When cancer occurs in the thyroid, which is a small gland in the front part of the neck, the most common type is known as papillary thyroid cancer. Follicular thyroid cancer, medullary thyroid cancer and anaplastic thyroid cancer are other types.
Thyroid cancer affects three times as many women as men and usually occurs after the age of 45.
Unlike many forms of cancer that have a number of preventable, lifestyle-related risk factors, thyroid cancer appears to be caused by factors that are largely out of people's control. For example, there seems to be a strong link to family history and genetic mutations in the development of thyroid cancer. Also, people with a low amount of iodine in their diet or who have been exposed to radiation run a greater risk for thyroid cancer later in life.
Treatment of Thyroid Cancer
Most thyroid cancers are papillary thyroid cancer -- a form that grows slowly and can be cured if detected and treated early. The primary treatment for most forms of thyroid cancer is surgery to remove the thyroid. Most people who have this operation need to take thyroid hormone pills afterwards to replace the hormones that the thyroid gland would have produced.

· · ·

### Questions to answer
1) Answer these questions using the text on thyroid cancer, one answer per line:
(a) Where in the body is the thyroid?
(b) How many times as many women as men does thyroid cancer affect?
(c) What is the primary treatment for most forms of thyroid cancer?
2) Summarize the text on thyroid cancer in two sentences.
3) Rewrite the text on thyroid cancer from "When cancer occurs" to "are other types.", changing "gland" to "organ".

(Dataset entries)
· · ·

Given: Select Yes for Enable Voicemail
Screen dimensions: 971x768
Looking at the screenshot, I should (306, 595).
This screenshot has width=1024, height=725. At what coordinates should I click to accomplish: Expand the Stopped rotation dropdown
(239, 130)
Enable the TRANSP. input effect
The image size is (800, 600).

· · ·

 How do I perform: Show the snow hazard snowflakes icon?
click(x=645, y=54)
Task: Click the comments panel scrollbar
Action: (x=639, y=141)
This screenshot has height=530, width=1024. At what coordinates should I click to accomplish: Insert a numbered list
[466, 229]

· · ·

### Exercise answers
1)
(a) In the front part of the neck.
(b) Three times as many.
(c) Surgery to remove the thyroid.

2) Thyroid cancer, most often the papillary type, affects three times as many women as men, usually after age 45, and appears to be caused by factors largely outside people's control, such as family history, genetic mutations, low dietary iodine and radiation exposure. Most cases are treated with surgery to remove the thyroid, after which most people take thyroid hormone pills to replace the hormones the gland would have produced.

3)
When cancer occurs in the thyroid, which is a small organ in the front part of the neck, the most common type is known as papillary thyroid cancer. Follicular thyroid cancer, medullary thyroid cancer and anaplastic thyroid cancer are other types.